**Work instruction:** Write out the data word for word and drop any picture you find.
* * * * *
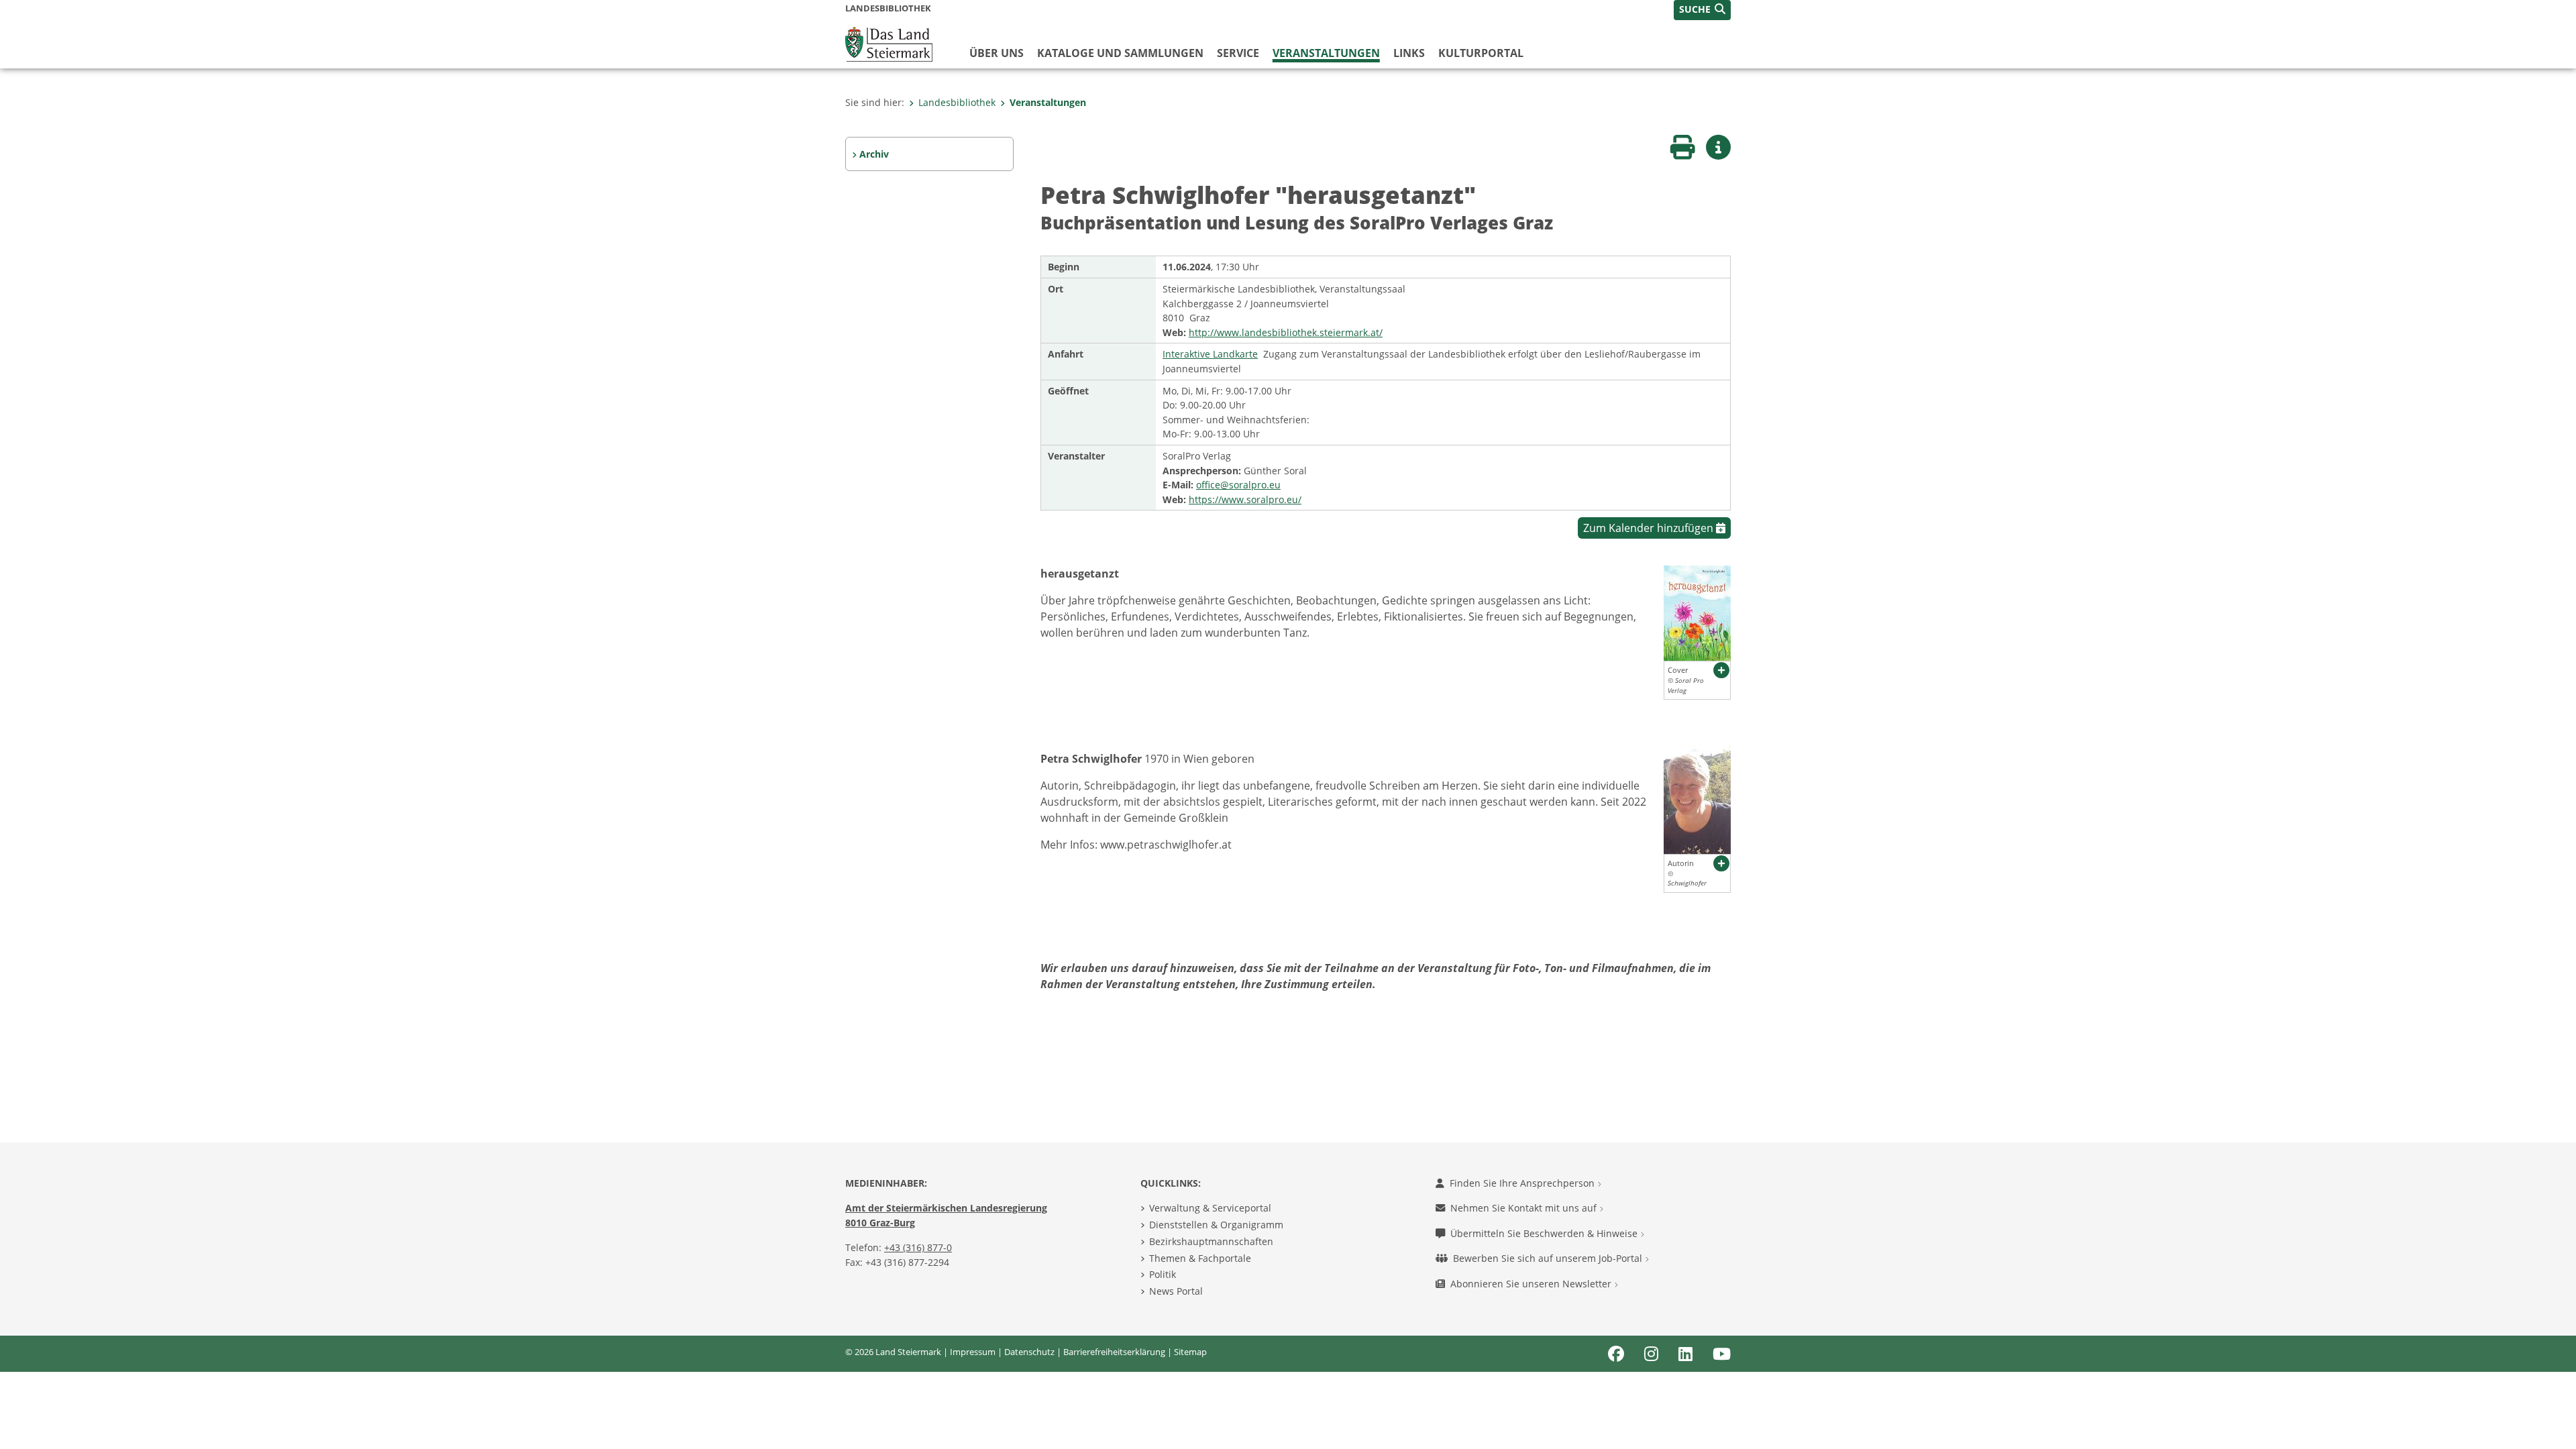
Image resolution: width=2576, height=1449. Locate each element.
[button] (1702, 10)
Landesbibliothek (957, 102)
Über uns (996, 53)
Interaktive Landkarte (1210, 353)
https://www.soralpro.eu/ (1245, 499)
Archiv (874, 154)
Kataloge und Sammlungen (1120, 53)
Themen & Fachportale (1200, 1258)
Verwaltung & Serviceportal (1210, 1207)
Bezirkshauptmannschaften (1211, 1241)
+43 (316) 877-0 (918, 1247)
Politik (1162, 1274)
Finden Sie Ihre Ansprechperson (1523, 1183)
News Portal (1176, 1291)
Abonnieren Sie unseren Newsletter (1532, 1283)
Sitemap (1190, 1352)
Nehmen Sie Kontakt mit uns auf (1524, 1207)
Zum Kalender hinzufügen (1649, 528)
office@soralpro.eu (1238, 484)
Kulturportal (1480, 53)
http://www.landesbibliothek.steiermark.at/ (1286, 332)
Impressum (973, 1352)
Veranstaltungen (1326, 53)
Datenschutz (1029, 1352)
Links (1409, 53)
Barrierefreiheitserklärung (1114, 1352)
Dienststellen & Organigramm (1216, 1224)
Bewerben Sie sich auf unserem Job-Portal (1549, 1258)
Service (1238, 53)
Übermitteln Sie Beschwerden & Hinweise (1545, 1233)
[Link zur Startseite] (888, 43)
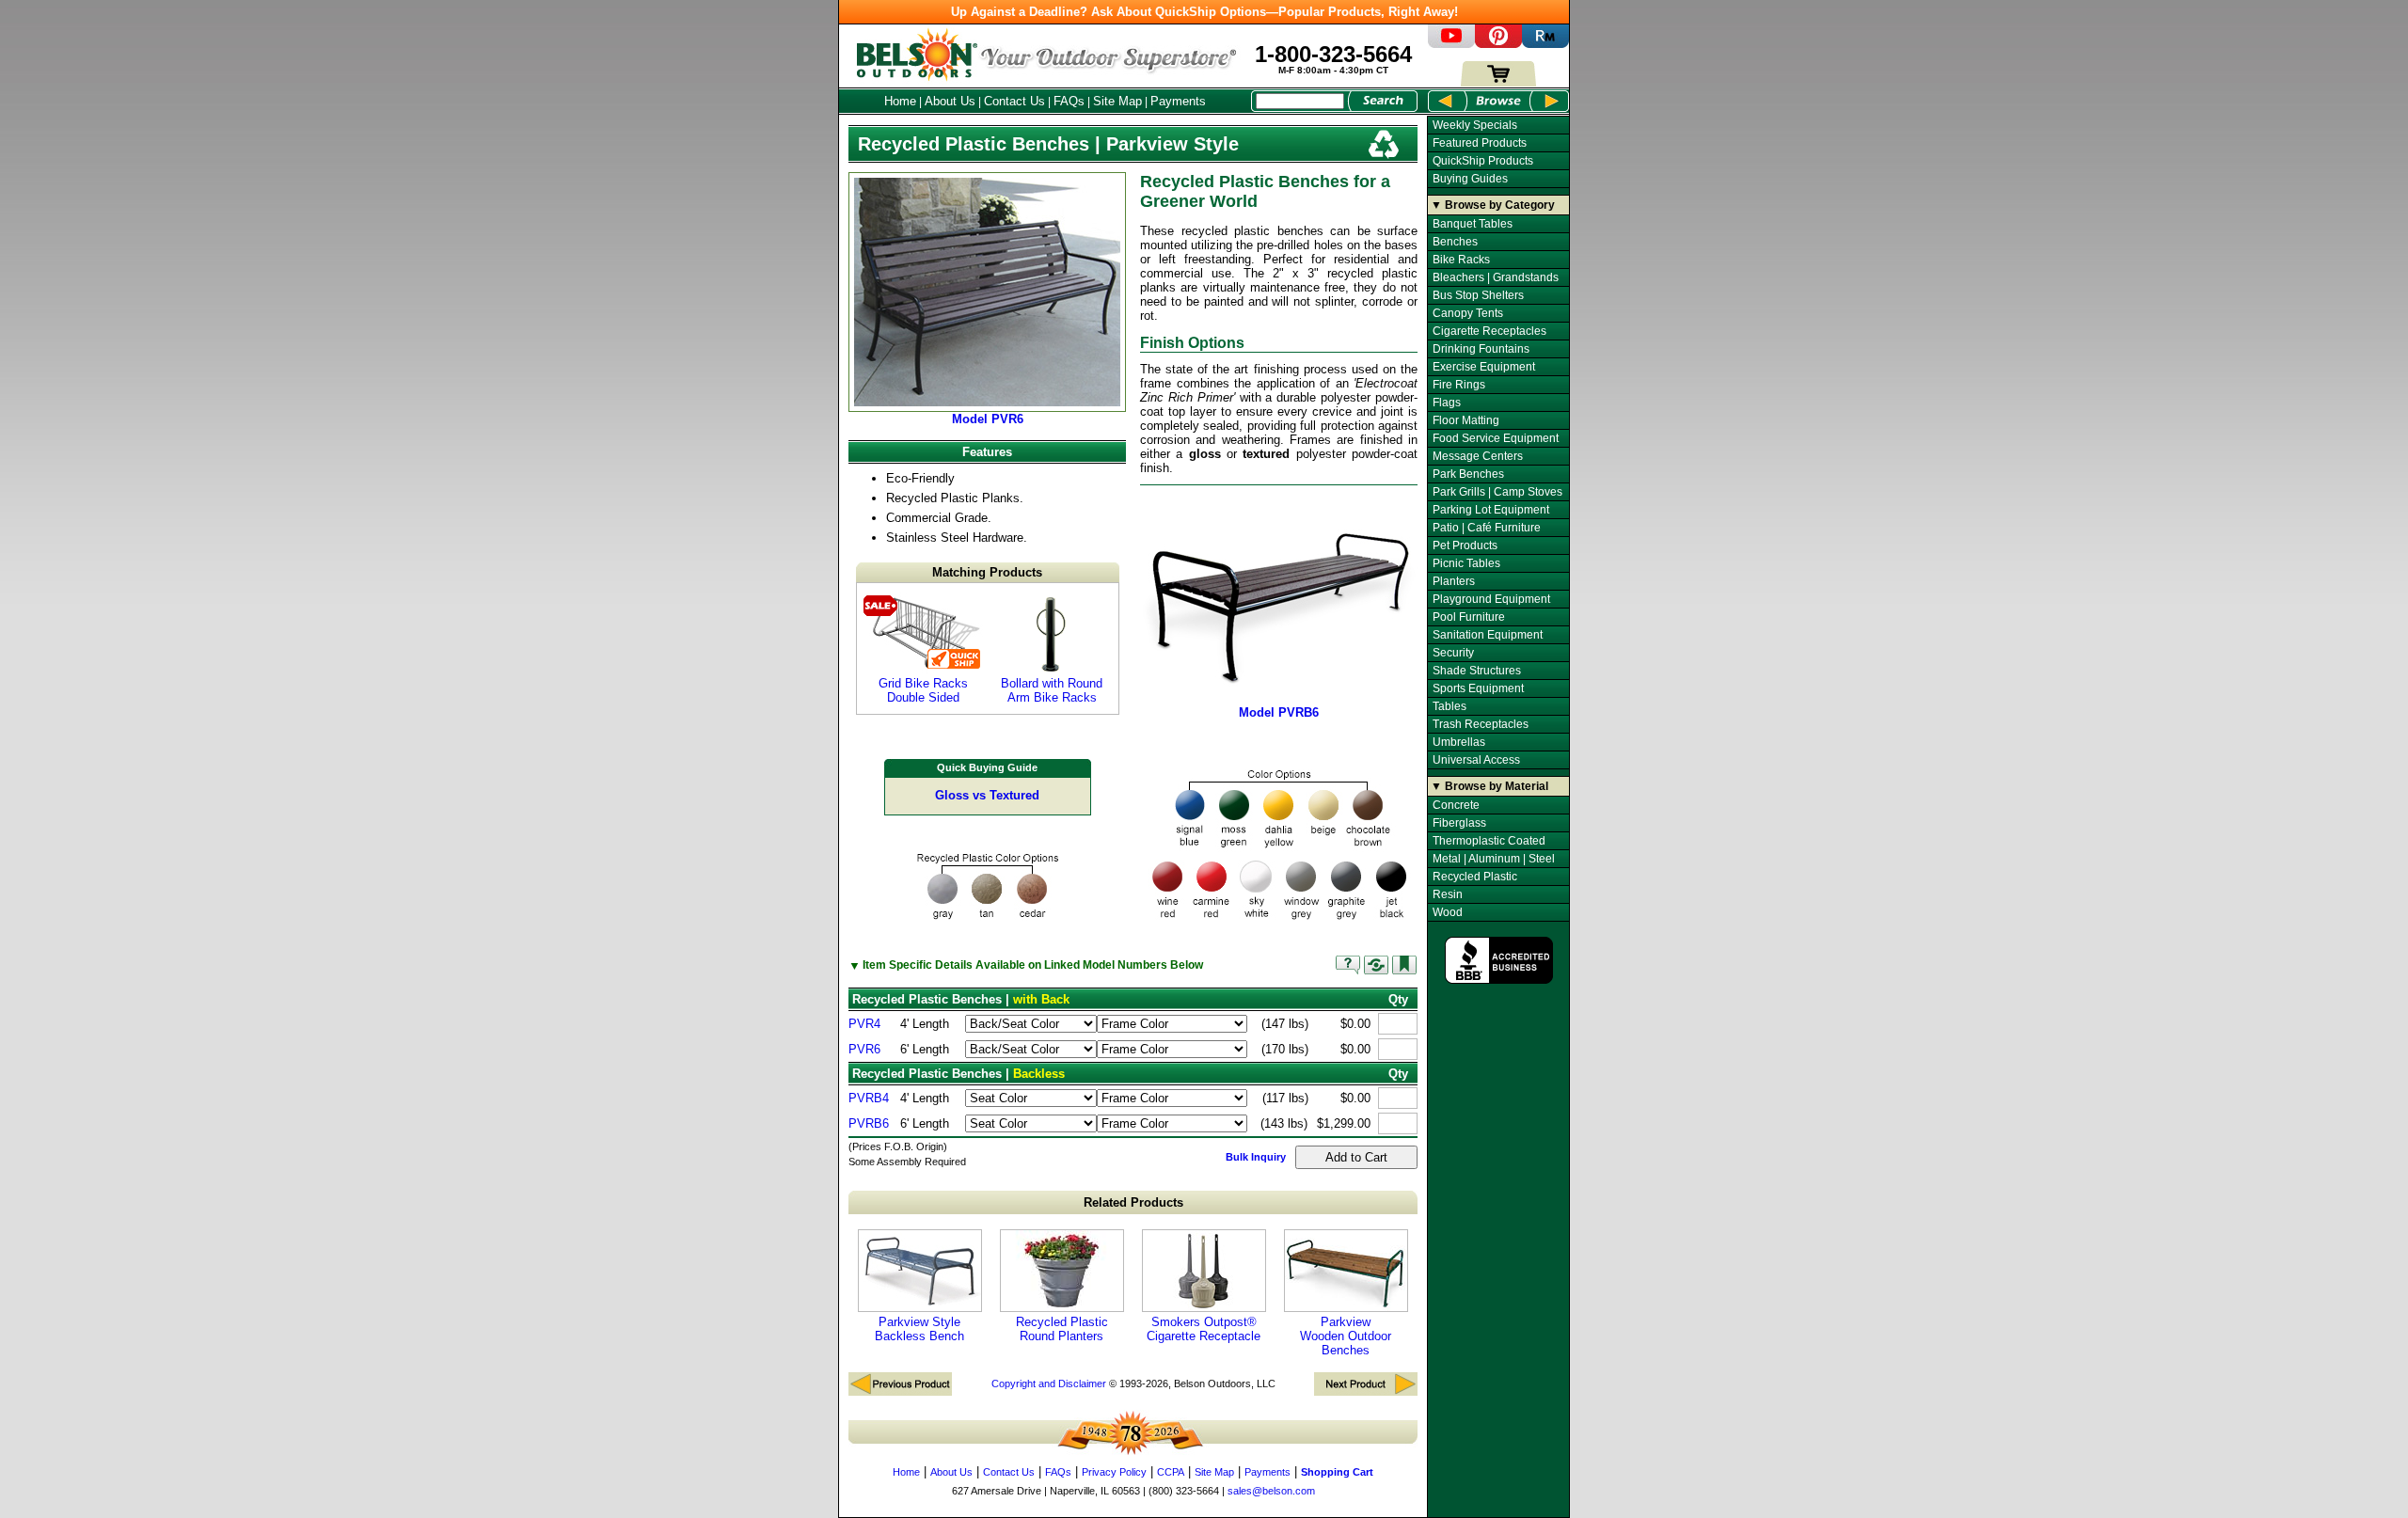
* * * * *
**Finished exercise:**
Image resolution: width=2576, height=1449. Locate each element.
[button] (1702, 10)
Landesbibliothek (957, 102)
Über uns (996, 53)
Interaktive Landkarte (1210, 353)
https://www.soralpro.eu/ (1245, 499)
Archiv (874, 154)
Kataloge und Sammlungen (1120, 53)
Themen & Fachportale (1200, 1258)
Verwaltung & Serviceportal (1210, 1207)
Bezirkshauptmannschaften (1211, 1241)
+43 (316) 877-0 (918, 1247)
Politik (1162, 1274)
Finden Sie Ihre Ansprechperson (1523, 1183)
News Portal (1176, 1291)
Abonnieren Sie unseren Newsletter (1532, 1283)
Sitemap (1190, 1352)
Nehmen Sie Kontakt mit uns auf (1524, 1207)
Zum Kalender hinzufügen (1649, 528)
office@soralpro.eu (1238, 484)
Kulturportal (1480, 53)
http://www.landesbibliothek.steiermark.at/ (1286, 332)
Impressum (973, 1352)
Veranstaltungen (1326, 53)
Datenschutz (1029, 1352)
Links (1409, 53)
Barrierefreiheitserklärung (1114, 1352)
Dienststellen & Organigramm (1216, 1224)
Bewerben Sie sich auf unserem Job-Portal (1549, 1258)
Service (1238, 53)
Übermitteln Sie Beschwerden & Hinweise (1545, 1233)
[Link zur Startseite] (888, 43)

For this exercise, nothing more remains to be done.